Task description -
Rewrite the material as a Markdown table with the columns Row and Line. Start at the first line of the material, end at the line that contains "click(234, 287)", number each row, and omit blank lines.

(Dataset items)
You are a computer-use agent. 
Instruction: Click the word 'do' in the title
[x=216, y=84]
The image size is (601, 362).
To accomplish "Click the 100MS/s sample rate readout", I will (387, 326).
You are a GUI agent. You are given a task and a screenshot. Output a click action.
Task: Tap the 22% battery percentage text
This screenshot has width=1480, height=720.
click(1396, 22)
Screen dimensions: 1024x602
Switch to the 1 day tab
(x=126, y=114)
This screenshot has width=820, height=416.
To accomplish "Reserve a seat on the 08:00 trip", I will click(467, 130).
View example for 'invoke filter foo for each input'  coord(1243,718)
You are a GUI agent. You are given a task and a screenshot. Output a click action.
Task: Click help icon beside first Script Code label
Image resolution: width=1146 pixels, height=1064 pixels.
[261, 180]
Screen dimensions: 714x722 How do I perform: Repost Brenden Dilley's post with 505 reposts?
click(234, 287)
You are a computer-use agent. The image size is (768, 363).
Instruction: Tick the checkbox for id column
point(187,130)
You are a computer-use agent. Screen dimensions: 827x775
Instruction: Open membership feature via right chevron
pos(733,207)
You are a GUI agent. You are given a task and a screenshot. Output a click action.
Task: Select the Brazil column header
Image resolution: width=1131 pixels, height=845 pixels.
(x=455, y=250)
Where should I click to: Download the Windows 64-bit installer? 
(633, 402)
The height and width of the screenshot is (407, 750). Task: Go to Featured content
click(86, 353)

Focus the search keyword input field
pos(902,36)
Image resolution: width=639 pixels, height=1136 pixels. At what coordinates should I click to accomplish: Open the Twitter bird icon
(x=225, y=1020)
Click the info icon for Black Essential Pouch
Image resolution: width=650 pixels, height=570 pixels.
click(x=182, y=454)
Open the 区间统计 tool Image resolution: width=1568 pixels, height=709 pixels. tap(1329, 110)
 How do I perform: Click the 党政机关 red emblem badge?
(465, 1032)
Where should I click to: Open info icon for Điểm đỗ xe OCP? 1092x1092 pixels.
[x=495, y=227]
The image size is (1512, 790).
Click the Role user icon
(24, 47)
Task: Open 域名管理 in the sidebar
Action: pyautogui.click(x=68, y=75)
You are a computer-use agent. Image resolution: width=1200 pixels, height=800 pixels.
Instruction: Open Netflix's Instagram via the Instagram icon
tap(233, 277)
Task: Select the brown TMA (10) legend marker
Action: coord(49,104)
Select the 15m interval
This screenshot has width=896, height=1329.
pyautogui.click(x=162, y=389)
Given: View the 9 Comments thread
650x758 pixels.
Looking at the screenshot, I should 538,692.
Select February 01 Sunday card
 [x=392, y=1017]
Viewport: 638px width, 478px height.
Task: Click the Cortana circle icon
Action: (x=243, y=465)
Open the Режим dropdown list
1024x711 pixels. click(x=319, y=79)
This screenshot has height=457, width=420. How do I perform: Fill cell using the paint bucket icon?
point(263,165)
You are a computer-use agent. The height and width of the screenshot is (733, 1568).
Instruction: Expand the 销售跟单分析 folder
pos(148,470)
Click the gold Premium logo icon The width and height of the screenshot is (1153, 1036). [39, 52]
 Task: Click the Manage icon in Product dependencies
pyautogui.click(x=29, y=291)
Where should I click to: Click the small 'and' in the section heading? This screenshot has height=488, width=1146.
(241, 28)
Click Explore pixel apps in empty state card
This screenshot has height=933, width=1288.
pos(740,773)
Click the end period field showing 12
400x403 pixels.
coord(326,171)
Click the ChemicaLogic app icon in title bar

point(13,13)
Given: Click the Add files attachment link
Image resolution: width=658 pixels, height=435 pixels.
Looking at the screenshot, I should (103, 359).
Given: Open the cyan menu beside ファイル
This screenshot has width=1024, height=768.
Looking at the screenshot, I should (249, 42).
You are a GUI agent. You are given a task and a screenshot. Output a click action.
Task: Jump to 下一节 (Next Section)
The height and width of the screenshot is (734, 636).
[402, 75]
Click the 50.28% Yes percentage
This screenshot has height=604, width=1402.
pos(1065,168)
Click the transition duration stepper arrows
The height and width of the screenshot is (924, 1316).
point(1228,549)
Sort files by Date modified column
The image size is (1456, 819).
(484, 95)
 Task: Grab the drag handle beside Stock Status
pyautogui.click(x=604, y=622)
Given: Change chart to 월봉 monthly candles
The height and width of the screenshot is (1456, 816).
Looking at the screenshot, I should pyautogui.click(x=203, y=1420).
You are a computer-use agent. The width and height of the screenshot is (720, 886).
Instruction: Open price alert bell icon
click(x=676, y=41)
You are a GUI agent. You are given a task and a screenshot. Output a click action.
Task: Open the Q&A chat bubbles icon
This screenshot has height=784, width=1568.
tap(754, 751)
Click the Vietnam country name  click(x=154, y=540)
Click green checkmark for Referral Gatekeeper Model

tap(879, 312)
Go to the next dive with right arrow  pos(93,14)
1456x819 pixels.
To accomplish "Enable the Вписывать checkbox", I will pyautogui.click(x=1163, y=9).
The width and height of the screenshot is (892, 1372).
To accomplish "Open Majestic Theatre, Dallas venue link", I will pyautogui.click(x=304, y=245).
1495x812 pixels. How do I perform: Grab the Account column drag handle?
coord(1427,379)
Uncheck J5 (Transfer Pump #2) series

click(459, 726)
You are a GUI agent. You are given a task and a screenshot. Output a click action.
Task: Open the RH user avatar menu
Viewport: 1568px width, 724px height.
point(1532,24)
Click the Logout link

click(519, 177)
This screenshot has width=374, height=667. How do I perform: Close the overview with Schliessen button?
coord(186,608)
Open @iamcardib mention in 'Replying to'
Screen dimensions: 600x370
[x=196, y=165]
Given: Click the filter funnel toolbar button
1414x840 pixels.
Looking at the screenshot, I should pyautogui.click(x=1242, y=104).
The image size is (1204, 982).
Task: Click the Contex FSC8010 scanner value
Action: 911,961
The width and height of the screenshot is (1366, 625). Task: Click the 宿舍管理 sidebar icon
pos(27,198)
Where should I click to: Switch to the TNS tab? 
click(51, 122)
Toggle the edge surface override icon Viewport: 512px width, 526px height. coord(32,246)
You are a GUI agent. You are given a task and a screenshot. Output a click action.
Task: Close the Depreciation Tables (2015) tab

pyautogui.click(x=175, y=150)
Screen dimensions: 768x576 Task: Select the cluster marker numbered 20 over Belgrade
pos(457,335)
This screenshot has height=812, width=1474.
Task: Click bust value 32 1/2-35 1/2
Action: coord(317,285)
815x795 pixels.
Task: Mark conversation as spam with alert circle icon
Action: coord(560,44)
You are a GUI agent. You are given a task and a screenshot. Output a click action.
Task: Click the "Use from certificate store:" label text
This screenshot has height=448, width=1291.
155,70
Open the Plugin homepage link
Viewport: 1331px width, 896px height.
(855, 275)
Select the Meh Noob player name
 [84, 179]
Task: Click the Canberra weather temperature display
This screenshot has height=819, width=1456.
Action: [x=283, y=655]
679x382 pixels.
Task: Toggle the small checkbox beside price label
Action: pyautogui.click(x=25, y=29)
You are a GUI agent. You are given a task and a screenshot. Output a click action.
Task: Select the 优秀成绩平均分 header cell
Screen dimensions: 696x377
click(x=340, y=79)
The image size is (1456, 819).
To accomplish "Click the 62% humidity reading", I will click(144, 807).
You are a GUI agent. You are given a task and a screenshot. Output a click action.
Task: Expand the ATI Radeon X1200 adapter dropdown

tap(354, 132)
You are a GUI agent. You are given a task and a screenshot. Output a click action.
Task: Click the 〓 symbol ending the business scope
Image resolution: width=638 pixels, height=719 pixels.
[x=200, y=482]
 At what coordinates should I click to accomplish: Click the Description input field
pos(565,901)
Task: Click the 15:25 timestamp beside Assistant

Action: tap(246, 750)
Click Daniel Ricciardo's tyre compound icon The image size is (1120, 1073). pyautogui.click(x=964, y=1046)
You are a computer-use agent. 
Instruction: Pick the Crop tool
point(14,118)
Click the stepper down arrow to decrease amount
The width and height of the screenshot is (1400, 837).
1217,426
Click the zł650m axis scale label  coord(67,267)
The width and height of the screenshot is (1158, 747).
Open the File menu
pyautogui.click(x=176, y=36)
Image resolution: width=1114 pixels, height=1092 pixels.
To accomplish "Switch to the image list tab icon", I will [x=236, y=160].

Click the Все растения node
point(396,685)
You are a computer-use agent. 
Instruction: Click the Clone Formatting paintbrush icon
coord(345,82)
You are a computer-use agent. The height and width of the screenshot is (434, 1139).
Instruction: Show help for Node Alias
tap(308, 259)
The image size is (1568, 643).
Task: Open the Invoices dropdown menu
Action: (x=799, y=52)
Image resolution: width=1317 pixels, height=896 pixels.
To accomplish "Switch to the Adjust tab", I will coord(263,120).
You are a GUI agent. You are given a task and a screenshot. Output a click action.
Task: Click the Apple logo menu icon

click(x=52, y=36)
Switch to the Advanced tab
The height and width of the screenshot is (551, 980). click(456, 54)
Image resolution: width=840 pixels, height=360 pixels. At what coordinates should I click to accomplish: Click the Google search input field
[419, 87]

Exercise answer -
| Row | Line |
|---|---|
| 1 | You are a computer-use agent.  |
| 2 | Instruction: Click the word 'do' in the title |
| 3 | [x=216, y=84] |
| 4 | The image size is (601, 362). |
| 5 | To accomplish "Click the 100MS/s sample rate readout", I will (387, 326). |
| 6 | You are a GUI agent. You are given a task and a screenshot. Output a click action. |
| 7 | Task: Tap the 22% battery percentage text |
| 8 | This screenshot has width=1480, height=720. |
| 9 | click(1396, 22) |
| 10 | Screen dimensions: 1024x602 |
| 11 | Switch to the 1 day tab |
| 12 | (x=126, y=114) |
| 13 | This screenshot has width=820, height=416. |
| 14 | To accomplish "Reserve a seat on the 08:00 trip", I will click(467, 130). |
| 15 | View example for 'invoke filter foo for each input'  coord(1243,718) |
| 16 | You are a GUI agent. You are given a task and a screenshot. Output a click action. |
| 17 | Task: Click help icon beside first Script Code label |
| 18 | Image resolution: width=1146 pixels, height=1064 pixels. |
| 19 | [261, 180] |
| 20 | Screen dimensions: 714x722 How do I perform: Repost Brenden Dilley's post with 505 reposts? |
| 21 | click(234, 287) |